Mindestens 10 SuS gucken permanent irgendwelche YouTube Videos.
Ein Schüler will auf Toilette. Er kommt für 30 Minuten nicht wieder und 5 weitere drängeln, dass sie dringend müssen. Wir dürfen nicht mehr als einen gehen lassen.
Zwei Schüler fangen an zu rangeln. Während ich diese auseinander bringe, verschwinden 3 weitere im Flur. Diese kommen wieder und berichten, dass im Flur gerade Feuer gemacht wird. Tatsächlich: Ein Schüler einer anderen Klasse macht gerade mit einem Edding Feuer im Flur. Ich sammle seinen Edding ein und schicke ihn zur Schulleitung.
Ich breche die Arbeitsphase ab- auch weil sich das Stundenende nähert. Tatsächlich zeigen mit ein paar der SuS, die gearbeitet haben ihre wirklich guten Ergebnisse - Wow, ein Lichtblick.
Ich fordere die SuS auf, die Stühle hochzustellen und aufzuräumen. Sie wissen genau, wie sie die iPads wegbringen sollen. Fast alle legen die iPads einfach wahllos nach vorne, stellen ihre Stühle nicht hoch und fangen an zu pöbeln, als ich sie nicht gehen lassen will. Zwei SuS sind dann doch bereit, die iPads wegzuräumen.
Das alles passiert in 45 Minuten und das ist auch nicht übertrieben oder etwas dazu gedichtet, sondern einfach die Realität.
Ich darf keine SuS rauswerfen. Alle Störer bekommen zwar Sanktionen, müssen aber bleiben. Eigentlich hätte ich aber alle bis auf vielleicht 6-7 SuS rauswerfen müssen, um ein vernünftiges Arbeiten zu ermöglich.

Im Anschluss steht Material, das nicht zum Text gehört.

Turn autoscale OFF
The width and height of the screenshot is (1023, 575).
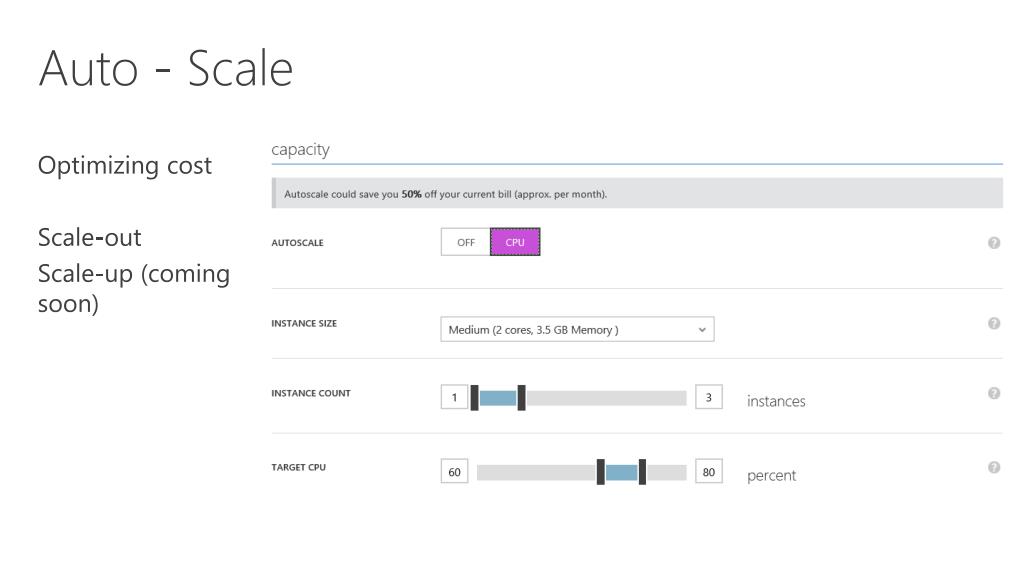point(465,242)
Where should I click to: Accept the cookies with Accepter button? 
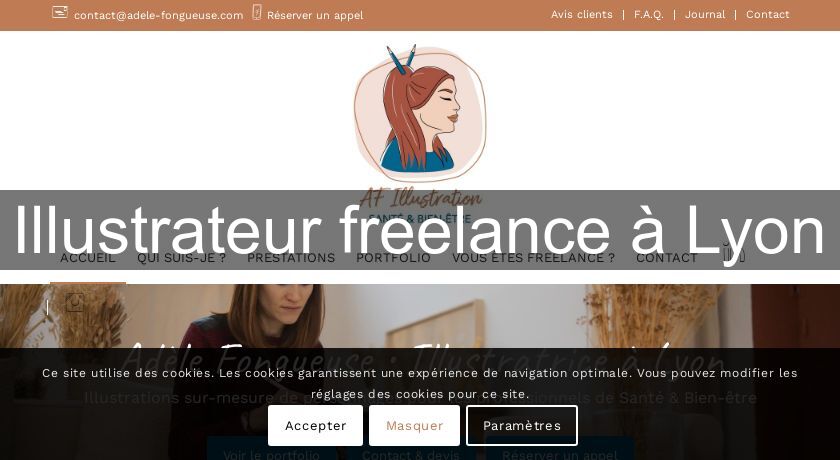click(316, 426)
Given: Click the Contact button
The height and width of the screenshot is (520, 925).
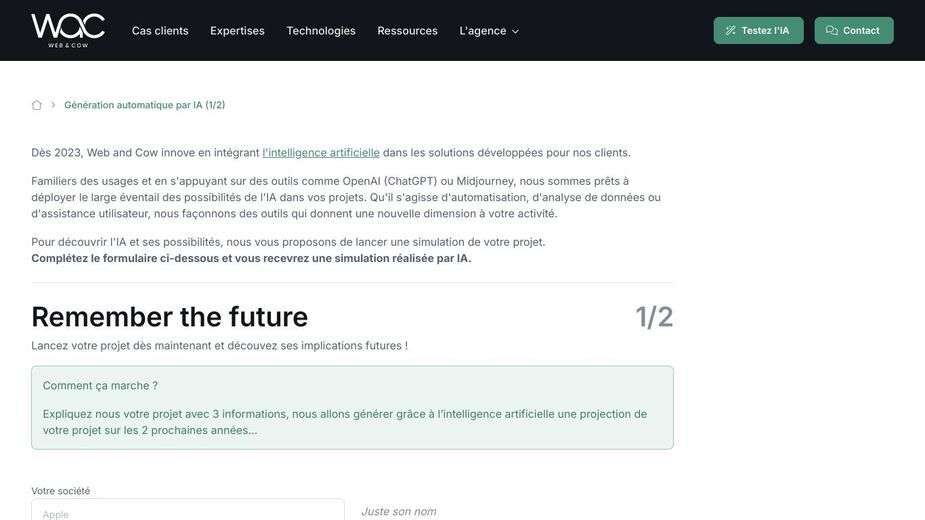Looking at the screenshot, I should (854, 31).
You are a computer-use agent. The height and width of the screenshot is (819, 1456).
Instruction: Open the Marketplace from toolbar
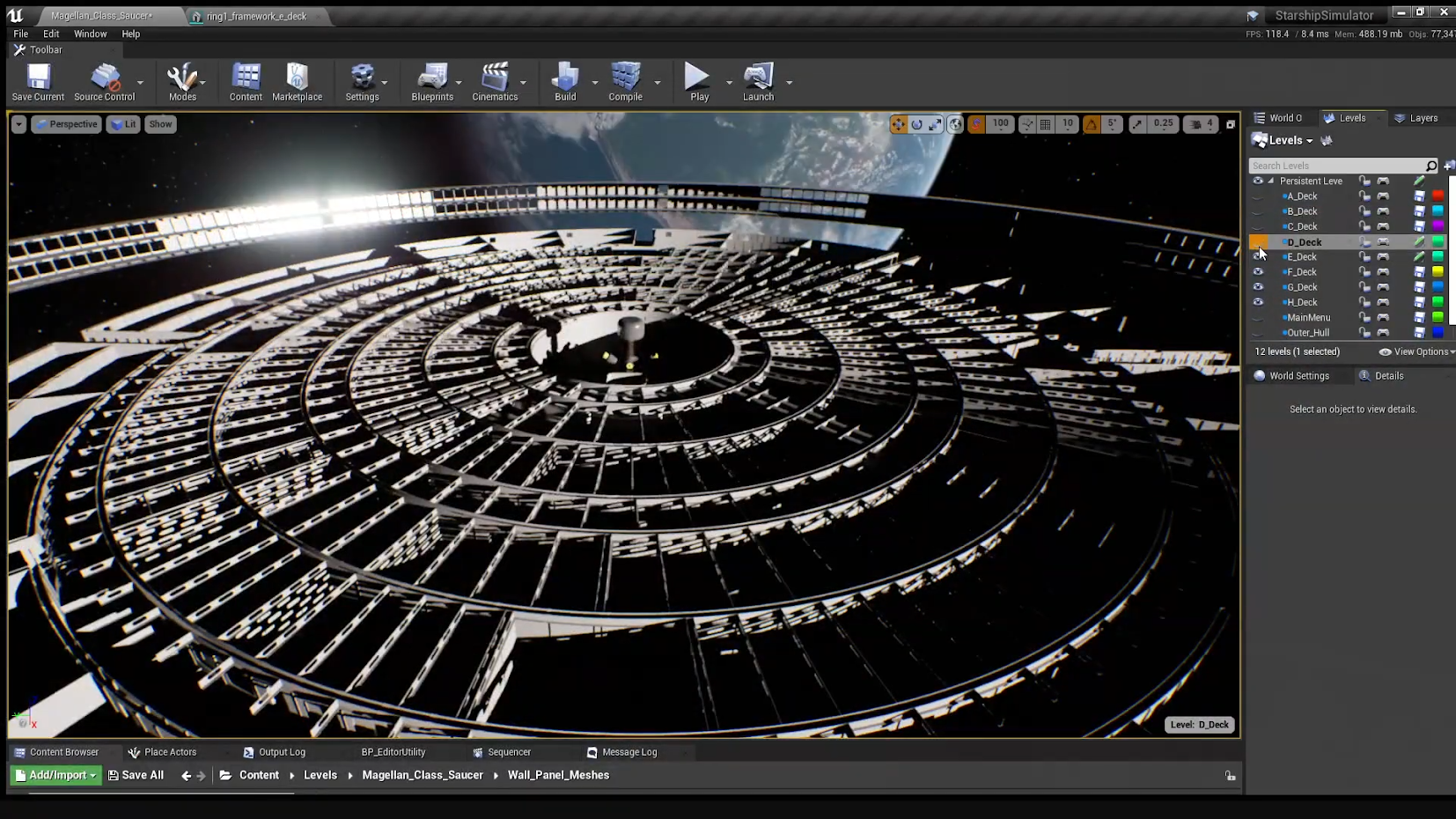[297, 82]
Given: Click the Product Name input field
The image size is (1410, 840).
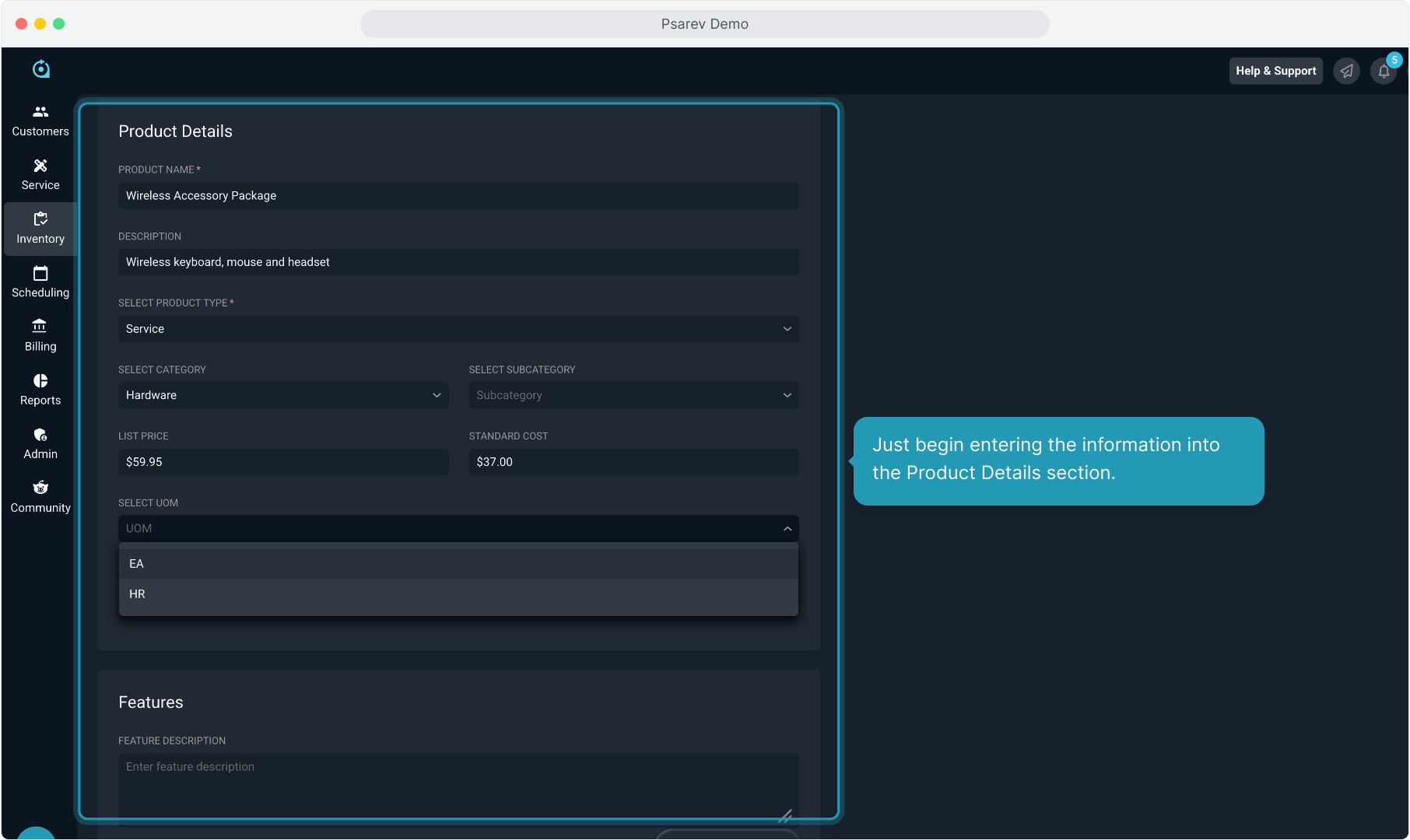Looking at the screenshot, I should [458, 196].
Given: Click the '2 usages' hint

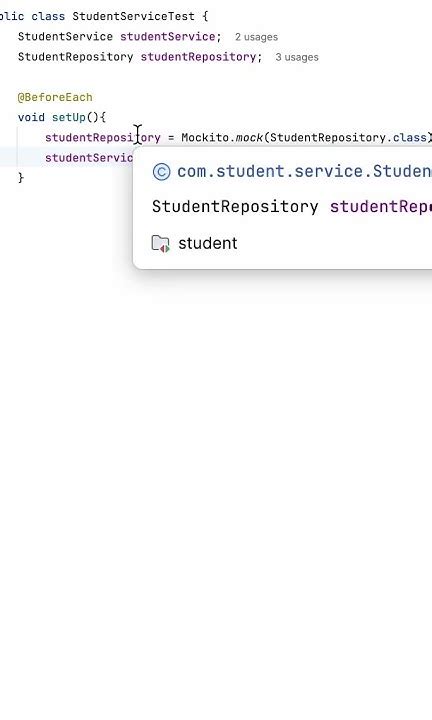Looking at the screenshot, I should pyautogui.click(x=256, y=37).
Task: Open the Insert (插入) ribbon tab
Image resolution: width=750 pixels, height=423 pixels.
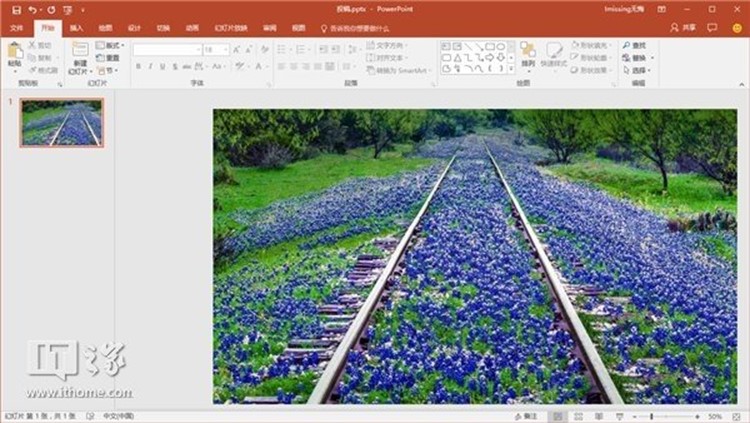Action: [76, 28]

Bei den meisten Kollegen läuft es leider ähnlich.
Ich weiß nicht, wie ich dagegen ankommen soll. Ich kann doch nicht nur vorne Wache stehen... Aber eigentlich muss ich konsequent sagen, dass die SuS alleine arbeiten müssen und keine Hilfe bekommen, weil ich vorne zum Sanktionieren stehen bleiben muss. Abschreibstunden haben wir auch schon gemacht - auch wenn das eigentlich nicht geht, weil es eine Strafe für alle ist.
Zuhause bin ich nur frustriert. Ich will Kindern helfen, kann aber nicht. Viele Unverschämtheiten machen einen irgendwann auch einfach wütend, sodass es extrem schwer fällt, professionell zu bleiben.
Das Kollegium an der Schule ist super - die Ausstattung ist großartig, weil alles neu ist. Die SuS machen aber beim Experimentieren meistens auch einfach alles kaputt. Sobald sie irgendetwas in die Hand bekommen, ist das erste, was gemacht wird kokeln, kaputt machen oder Sachen durch die Gegend werfen, die zum Experimentieren da sind. Ermahnt man sie wird man beleidigt oder es wird gesagt, man mache doch nichts oder die anderen machen das doch auch.
Ich weiß nicht mehr, wie lange ich das durchhalten kann. Eine Versetzung wäre erst ein 3,5 Jahren möglich.
Hat vielleicht jemand ein paar Tipps für solche Extremfälle?